***** Document section

The Jesus and Mary Chain, London, 1985
Their short,
abrasive sets, often performed with their backs to the crowd, irked fans
intentionally and not just on this evening. Trouble had flared up at earlier
Mary Chain gigs in 1985, resulting in a tipping point at the North London
Polytechnic when the PA was ripped down and punch-ups broke out amongst the
crowd.
According to
Creation records boss Alan McGee: “Meat Whiplash went on first. Halfway through
the set, Stevie, the guitar player, threw a wine bottle into the audience.
Somebody got on stage to belt him, but he and the rest of the band ran away,
except for Eddie Connolly, the bass player. So he got socked. The next band on
was the Jasmine Minks, and they went on carrying clawhammers. They wanted
people to see they were tooled up. So the audience had a bottle thrown at them,
the second band went on with hammers ... is it any wonder it all went off?”
NME writer Neil
Spencer wrote that soon after the Mary Chain began their set a fight broke out.
“They went off stage, came back on stage, the equipment got pushed off, and the
police were completely incompetent. It was impossible for them to deal with
it.”
That wasn’t the
end of it as the band’s Jim Reid explained. “After we came off, we were in our
dressing room, and we heard all this pounding on a door down the corridor. It
was an angry mob banging on a cupboard door, thinking it was our dressing room.
I remember peeking out of the door, watching these people shouting, ‘Get the
bastards! Get the bastards!’.”

**********
***** Study material

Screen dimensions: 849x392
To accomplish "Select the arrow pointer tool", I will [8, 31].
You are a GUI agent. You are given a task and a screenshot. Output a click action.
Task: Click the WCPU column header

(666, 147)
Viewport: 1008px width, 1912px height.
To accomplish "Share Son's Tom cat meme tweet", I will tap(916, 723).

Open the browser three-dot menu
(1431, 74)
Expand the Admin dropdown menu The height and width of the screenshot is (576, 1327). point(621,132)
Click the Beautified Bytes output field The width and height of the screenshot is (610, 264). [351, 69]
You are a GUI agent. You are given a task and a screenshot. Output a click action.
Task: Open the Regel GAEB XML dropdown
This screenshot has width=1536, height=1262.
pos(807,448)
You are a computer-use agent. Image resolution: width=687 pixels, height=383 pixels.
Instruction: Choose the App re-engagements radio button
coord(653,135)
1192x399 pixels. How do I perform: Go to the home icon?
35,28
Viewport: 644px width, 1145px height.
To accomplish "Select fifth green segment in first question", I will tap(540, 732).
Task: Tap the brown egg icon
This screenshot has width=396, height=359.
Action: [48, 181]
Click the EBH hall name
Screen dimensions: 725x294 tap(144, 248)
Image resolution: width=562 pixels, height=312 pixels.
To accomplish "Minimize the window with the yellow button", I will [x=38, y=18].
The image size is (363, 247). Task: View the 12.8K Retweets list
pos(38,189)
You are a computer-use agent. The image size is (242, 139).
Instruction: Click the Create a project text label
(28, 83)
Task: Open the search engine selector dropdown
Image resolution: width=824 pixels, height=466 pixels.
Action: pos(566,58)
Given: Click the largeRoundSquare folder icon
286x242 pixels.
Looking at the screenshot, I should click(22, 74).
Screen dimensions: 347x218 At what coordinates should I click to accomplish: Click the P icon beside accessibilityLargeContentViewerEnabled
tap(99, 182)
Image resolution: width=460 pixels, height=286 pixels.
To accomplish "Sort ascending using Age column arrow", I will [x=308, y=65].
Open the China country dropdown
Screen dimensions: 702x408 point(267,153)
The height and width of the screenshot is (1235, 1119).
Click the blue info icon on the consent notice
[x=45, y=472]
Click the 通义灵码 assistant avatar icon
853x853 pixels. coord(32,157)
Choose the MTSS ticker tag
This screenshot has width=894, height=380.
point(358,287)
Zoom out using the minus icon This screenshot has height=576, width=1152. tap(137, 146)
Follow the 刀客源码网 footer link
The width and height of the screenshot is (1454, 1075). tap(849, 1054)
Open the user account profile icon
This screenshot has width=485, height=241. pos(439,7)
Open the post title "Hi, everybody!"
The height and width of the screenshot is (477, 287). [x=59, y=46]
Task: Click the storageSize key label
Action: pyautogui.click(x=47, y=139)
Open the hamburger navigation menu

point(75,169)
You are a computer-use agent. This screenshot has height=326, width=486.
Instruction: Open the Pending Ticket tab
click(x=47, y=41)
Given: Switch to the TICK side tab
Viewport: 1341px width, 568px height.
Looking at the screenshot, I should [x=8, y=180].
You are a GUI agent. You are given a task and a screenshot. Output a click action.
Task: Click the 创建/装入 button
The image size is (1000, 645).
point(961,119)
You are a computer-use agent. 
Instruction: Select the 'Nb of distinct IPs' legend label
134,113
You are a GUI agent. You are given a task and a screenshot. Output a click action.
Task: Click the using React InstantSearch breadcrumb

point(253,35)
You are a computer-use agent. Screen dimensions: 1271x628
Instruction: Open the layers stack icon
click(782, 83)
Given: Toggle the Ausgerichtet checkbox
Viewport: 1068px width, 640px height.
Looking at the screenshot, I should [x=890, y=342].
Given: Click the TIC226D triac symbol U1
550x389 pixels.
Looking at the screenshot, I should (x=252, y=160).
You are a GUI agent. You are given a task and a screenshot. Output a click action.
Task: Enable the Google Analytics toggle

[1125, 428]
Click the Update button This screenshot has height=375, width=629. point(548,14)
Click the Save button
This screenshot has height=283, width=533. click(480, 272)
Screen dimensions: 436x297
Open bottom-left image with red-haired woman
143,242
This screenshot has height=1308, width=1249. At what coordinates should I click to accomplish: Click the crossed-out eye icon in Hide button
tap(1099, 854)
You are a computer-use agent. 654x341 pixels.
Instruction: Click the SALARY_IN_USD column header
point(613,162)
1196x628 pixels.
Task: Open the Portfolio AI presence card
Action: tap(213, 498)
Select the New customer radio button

**********

▶ [Exercise tasks]
**a)** In the Jesus and Mary Chain excerpt, which band went on stage carrying clawhammers?
**b)** Reproduce the passage of the Jesus and Mary Chain excerpt that begins at the words "NME writer Neil" and ends after the words "our dressing room.".
**c)** List every person named in the Jesus and Mary Chain excerpt.

▶ [Written responses]
**a)** The Jasmine Minks

**b)**
NME writer Neil
Spencer wrote that soon after the Mary Chain began their set a fight broke out.
“They went off stage, came back on stage, the equipment got pushed off, and the
police were completely incompetent. It was impossible for them to deal with
it.”
That wasn’t the
end of it as the band’s Jim Reid explained. “After we came off, we were in our
dressing room, and we heard all this pounding on a door down the corridor. It
was an angry mob banging on a cupboard door, thinking it was our dressing room.

**c)**
Alan McGee
Stevie
Eddie Connolly
Neil Spencer
Jim Reid